Part I—Retail investors and incentives to invest

Part I—Retail investors and incentives to invest

The collapse of a number of high-profile agribusiness MIS has resulted in substantial financial losses for investors in such schemes. In this part of the report, the committee provides some insight into the emotional, physical and financial harm caused by the failure of these schemes and the reasons retail investors, with little or no experience in investments, entered into these ventures.

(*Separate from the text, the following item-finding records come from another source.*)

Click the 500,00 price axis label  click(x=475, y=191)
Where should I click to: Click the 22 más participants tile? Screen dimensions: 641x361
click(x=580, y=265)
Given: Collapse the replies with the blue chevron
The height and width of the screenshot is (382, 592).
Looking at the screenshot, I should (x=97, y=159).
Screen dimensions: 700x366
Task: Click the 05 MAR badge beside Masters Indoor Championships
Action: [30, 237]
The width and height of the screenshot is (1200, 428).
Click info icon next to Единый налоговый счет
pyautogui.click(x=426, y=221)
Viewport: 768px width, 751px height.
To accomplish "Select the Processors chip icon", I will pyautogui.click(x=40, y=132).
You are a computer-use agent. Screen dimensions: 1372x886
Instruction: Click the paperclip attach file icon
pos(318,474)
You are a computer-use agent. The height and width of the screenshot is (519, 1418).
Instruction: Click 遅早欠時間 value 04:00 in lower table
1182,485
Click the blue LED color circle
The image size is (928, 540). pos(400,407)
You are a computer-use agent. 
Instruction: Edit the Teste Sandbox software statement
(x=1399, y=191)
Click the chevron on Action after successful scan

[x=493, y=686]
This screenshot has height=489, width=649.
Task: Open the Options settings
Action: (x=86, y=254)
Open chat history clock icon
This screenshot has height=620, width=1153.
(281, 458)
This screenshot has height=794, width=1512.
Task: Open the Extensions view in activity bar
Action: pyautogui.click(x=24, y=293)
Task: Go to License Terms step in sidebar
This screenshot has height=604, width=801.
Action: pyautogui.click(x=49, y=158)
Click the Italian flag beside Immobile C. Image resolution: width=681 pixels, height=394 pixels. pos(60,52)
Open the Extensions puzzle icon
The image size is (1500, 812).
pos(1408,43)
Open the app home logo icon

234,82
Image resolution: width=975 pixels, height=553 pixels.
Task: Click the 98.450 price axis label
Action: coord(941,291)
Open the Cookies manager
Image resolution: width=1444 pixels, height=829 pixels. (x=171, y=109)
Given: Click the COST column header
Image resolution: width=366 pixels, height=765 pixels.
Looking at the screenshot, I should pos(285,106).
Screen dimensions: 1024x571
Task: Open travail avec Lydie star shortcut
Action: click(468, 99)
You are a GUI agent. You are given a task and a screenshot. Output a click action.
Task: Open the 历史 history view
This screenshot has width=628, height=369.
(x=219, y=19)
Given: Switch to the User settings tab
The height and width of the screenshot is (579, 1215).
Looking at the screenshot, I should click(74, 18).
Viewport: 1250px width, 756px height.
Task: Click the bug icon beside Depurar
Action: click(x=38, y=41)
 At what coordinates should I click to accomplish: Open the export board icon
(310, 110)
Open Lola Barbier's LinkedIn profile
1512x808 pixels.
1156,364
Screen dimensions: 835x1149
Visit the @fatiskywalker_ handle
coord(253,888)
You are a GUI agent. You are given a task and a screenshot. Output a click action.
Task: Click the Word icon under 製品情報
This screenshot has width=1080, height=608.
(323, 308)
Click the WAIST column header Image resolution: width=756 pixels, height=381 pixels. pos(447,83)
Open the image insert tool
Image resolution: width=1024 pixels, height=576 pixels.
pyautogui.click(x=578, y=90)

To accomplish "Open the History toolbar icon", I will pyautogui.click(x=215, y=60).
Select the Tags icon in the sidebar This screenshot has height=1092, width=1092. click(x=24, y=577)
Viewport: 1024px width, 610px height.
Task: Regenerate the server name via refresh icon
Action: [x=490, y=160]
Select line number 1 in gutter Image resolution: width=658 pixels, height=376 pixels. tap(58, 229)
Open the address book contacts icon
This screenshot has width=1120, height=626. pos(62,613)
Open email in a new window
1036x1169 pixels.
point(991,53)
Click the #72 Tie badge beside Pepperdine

The committee considers the use of tax incentives as a driver to invest in agribusiness MIS and how the concessions were used as a selling point. It looks at the motivations that encouraged investors to take out recourse loans to fund their investment; their understanding, or as it turned out their misunderstanding, of the loan arrangements; the trust they placed in their advisors; and finally their vulnerability and high susceptibility to the marketing techniques used to promote and sell agribusiness MIS.

Chapter 3

Human cost

The reason I need to bring my story for your attention and consideration is based on the current suffering and personal circumstances that have forced us to sell our family home that we have lived in and made home for the last 14 years. This is just a small part of the impact that this Timbercorp story has had on me and my family. I myself now suffer from depression. As well as being a type 1 diabetic, I now have to take more medication daily to treat my depression which is now constantly affecting my life and the life of my family. This goes hand in hand with the stress that has been put on my marriage and my family life on a daily basis since Timbercorp collapsed.[1]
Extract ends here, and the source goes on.